I wouldn't blame you if you couldn't go b/c of the condo, its a difficult arrangement and may just not be meant to be.
Anonymous
OP, I have a terrible brother - kind of brother that made me sleep in the couch instead of offering me his bed when I went to visit family. Did I mention I was pregnant? Ok, so well I thought I'll be on OP's side I know what having a terrible brother is like, but I have to tell you.. YOU'RE THE ONE WITH A PROBLEM HERE!
Anonymous
Tempest, allow me to introduce you to Teapot.
Anonymous
Anonymous wrote:OP, I have a terrible brother - kind of brother that made me sleep in the couch instead of offering me his bed when I went to visit family. Did I mention I was pregnant? Ok, so well I thought I'll be on OP's side I know what having a terrible brother is like, but I have to tell you.. YOU'RE THE ONE WITH A PROBLEM HERE!

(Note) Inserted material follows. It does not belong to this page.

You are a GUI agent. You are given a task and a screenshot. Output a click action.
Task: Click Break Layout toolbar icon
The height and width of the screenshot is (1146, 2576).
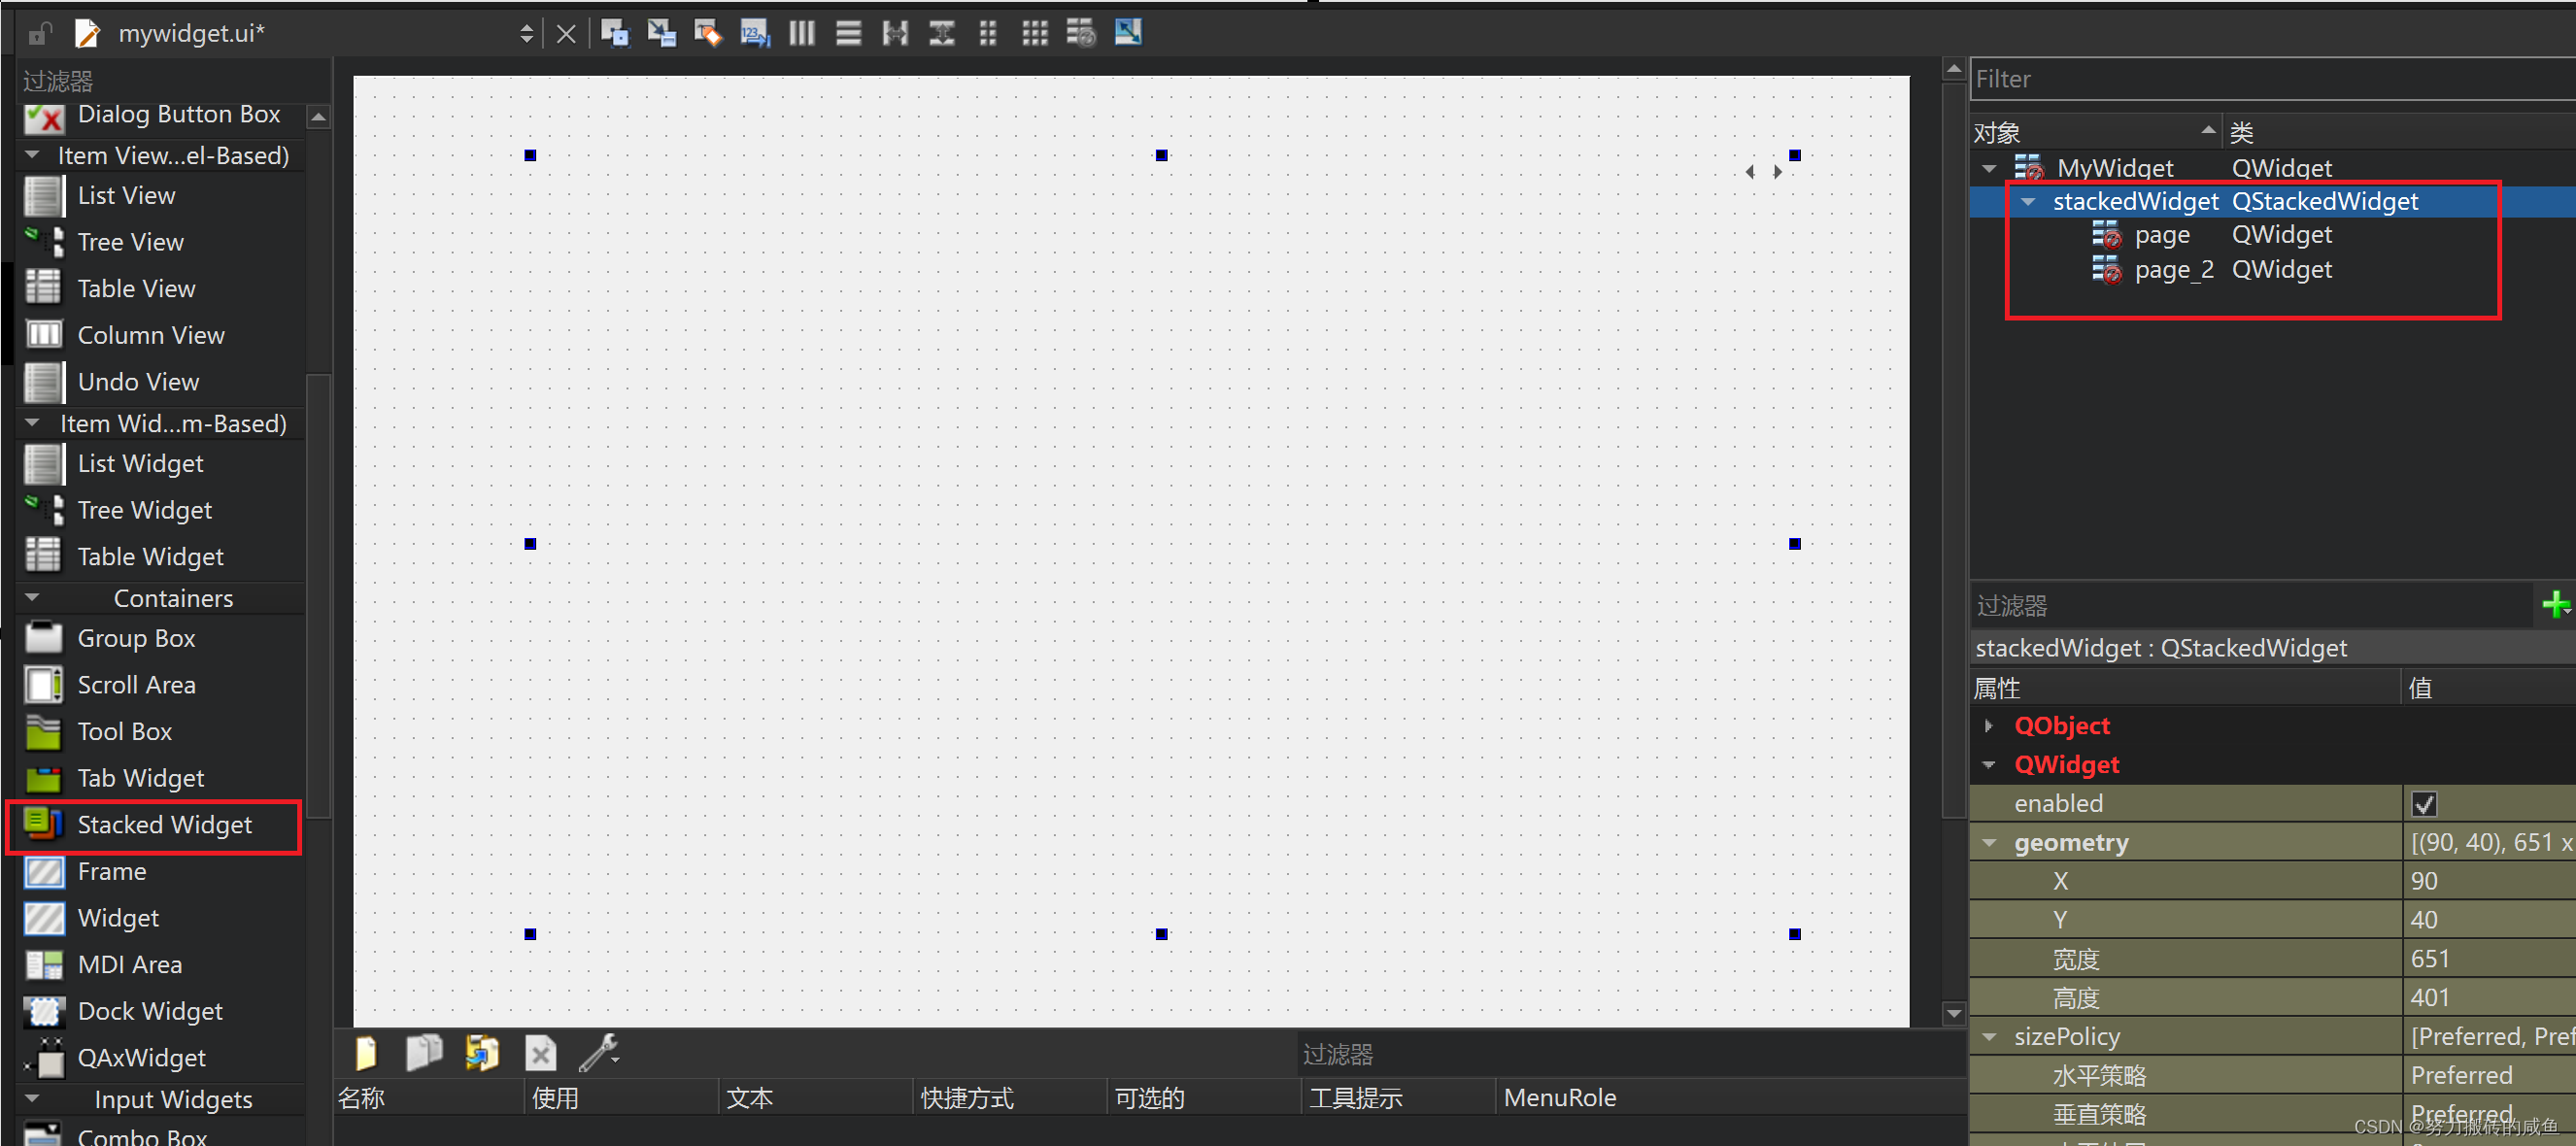[x=1081, y=33]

Sleeping in the couch is so uncomfortable. He couldn't pull it out for you?
Anonymous
i think op is in the right. i would be disappointed too. my sisters always kindly accomodated me when i had a baby on my hands and now i am happy to the same for them.
Anonymous
I can understand your disappointment.

I do agree with the others though, this is really on you and not him.

Further I agree the condo really WOULD be better for the baby, especially at night if she's a light sleeper.

A pack and play can be moved from room to room easily enough. I'm sure you could find out each day who wouldn't need to use their room for the hour or two she sleeps.

That response and the "if things don't go my way I just won't go" attitude seem a little childish and immature. You can make this work so easily, you just don't want to. Which is fine, but don't make it about your brother in any way. Just because he wants you there doesn't mean he wants to have to feel bad or be made to look bad because you don't get what you want.
Anonymous
I don't know. I'm usu VERY MUCH of the view of why should the person with a child inconvenience others? But, I think the Brother could have given a little on this one. Really, all we are talking about is where he is sleeping and he is the one that made the big deal of asking her to come. It is far more disruptive for the sister. (Though I do agree that as the person with the child, I would like the quiet condo for naps. But that is just me.)

And, this is family. It is ONE year. The thing being asked of him is not that big of a deal (and he will knwo soon enough about naps and stuff if/when they have kids.) You make these sacrifices.
So, I have to give the brother the "F" for effort here.
Anonymous
Oh, and as far as the brother not wanting to look bad . . . well, frankly, I think he DOES look bad in this instance. Again, Just IMO.
Anonymous
You're trying to make your brother stay somewhere YOU don't want to. Although YOU'RE the one coming in late to this tradition?

Hmm...I wonder what he's writing about you on anonymous forums.
Anonymous
He could have made things work at the condo.

You could have made things work at the condo. (Really, you could have if it was important to you.)

And yet you are not going anyway. You have to face facts. This trip was not that important to you, or you would have done it. Given that, let go of your disappointment with your brother. If you didn't care enough to make it happen, you should not care so much to hate him for his part in it.